## Activity
The records that follow must be repeated exactly as they stand.

(Records from a data source)

┄┄┄┄┄┄┄┄┄┄┄┄┄┄┄┄┄┄┄┄

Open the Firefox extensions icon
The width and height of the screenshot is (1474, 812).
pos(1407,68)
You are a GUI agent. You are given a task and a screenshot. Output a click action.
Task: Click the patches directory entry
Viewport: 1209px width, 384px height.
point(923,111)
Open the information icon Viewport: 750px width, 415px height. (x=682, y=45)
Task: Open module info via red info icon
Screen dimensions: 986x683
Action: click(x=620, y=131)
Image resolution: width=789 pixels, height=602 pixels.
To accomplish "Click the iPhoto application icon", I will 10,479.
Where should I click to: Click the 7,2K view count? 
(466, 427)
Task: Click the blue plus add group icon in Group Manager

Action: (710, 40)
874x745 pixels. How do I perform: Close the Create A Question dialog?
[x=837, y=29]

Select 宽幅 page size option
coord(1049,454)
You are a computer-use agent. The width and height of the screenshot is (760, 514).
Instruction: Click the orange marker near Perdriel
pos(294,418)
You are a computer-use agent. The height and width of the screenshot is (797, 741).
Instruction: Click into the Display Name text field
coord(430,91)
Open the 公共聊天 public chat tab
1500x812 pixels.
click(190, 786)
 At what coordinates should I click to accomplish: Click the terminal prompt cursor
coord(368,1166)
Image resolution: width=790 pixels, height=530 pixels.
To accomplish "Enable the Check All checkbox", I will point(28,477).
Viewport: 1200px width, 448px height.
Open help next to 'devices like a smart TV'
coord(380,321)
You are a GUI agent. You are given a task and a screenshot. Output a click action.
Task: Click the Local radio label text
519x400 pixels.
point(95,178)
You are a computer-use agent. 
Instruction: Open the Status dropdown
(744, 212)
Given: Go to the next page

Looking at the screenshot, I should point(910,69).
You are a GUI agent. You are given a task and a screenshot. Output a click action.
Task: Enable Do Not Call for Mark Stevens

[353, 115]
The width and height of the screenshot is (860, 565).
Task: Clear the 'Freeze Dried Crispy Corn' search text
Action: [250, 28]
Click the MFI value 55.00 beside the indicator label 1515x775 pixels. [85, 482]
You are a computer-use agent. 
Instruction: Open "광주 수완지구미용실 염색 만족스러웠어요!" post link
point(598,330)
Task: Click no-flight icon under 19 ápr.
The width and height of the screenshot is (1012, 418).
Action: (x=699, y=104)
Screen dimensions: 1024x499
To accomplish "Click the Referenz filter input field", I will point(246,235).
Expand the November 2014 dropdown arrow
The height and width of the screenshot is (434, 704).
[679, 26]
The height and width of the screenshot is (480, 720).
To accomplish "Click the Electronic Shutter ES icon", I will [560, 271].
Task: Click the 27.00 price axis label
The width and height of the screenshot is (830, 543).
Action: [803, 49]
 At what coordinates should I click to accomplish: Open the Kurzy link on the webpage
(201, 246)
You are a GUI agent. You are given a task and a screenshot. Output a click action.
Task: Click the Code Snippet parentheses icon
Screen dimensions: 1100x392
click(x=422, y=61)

┄┄┄┄┄┄┄┄┄┄┄┄┄┄┄┄┄┄┄┄

## Problem solution
Open the Firefox extensions icon
The width and height of the screenshot is (1474, 812).
pos(1407,68)
You are a GUI agent. You are given a task and a screenshot. Output a click action.
Task: Click the patches directory entry
Viewport: 1209px width, 384px height.
point(923,111)
Open the information icon Viewport: 750px width, 415px height. (x=682, y=45)
Task: Open module info via red info icon
Screen dimensions: 986x683
Action: click(x=620, y=131)
Image resolution: width=789 pixels, height=602 pixels.
To accomplish "Click the iPhoto application icon", I will 10,479.
Where should I click to: Click the 7,2K view count? 
(466, 427)
Task: Click the blue plus add group icon in Group Manager

Action: (710, 40)
874x745 pixels. How do I perform: Close the Create A Question dialog?
[x=837, y=29]

Select 宽幅 page size option
coord(1049,454)
You are a computer-use agent. The width and height of the screenshot is (760, 514).
Instruction: Click the orange marker near Perdriel
pos(294,418)
You are a computer-use agent. The height and width of the screenshot is (797, 741).
Instruction: Click into the Display Name text field
coord(430,91)
Open the 公共聊天 public chat tab
1500x812 pixels.
click(190, 786)
 At what coordinates should I click to accomplish: Click the terminal prompt cursor
coord(368,1166)
Image resolution: width=790 pixels, height=530 pixels.
To accomplish "Enable the Check All checkbox", I will point(28,477).
Viewport: 1200px width, 448px height.
Open help next to 'devices like a smart TV'
coord(380,321)
You are a GUI agent. You are given a task and a screenshot. Output a click action.
Task: Click the Local radio label text
519x400 pixels.
point(95,178)
You are a computer-use agent. 
Instruction: Open the Status dropdown
(744, 212)
Given: Go to the next page

Looking at the screenshot, I should point(910,69).
You are a GUI agent. You are given a task and a screenshot. Output a click action.
Task: Enable Do Not Call for Mark Stevens

[353, 115]
The width and height of the screenshot is (860, 565).
Task: Clear the 'Freeze Dried Crispy Corn' search text
Action: [250, 28]
Click the MFI value 55.00 beside the indicator label 1515x775 pixels. [85, 482]
You are a computer-use agent. 
Instruction: Open "광주 수완지구미용실 염색 만족스러웠어요!" post link
point(598,330)
Task: Click no-flight icon under 19 ápr.
The width and height of the screenshot is (1012, 418).
Action: (x=699, y=104)
Screen dimensions: 1024x499
To accomplish "Click the Referenz filter input field", I will point(246,235).
Expand the November 2014 dropdown arrow
The height and width of the screenshot is (434, 704).
[679, 26]
The height and width of the screenshot is (480, 720).
To accomplish "Click the Electronic Shutter ES icon", I will [560, 271].
Task: Click the 27.00 price axis label
The width and height of the screenshot is (830, 543).
Action: [803, 49]
 At what coordinates should I click to accomplish: Open the Kurzy link on the webpage
(201, 246)
You are a GUI agent. You are given a task and a screenshot. Output a click action.
Task: Click the Code Snippet parentheses icon
Screen dimensions: 1100x392
click(x=422, y=61)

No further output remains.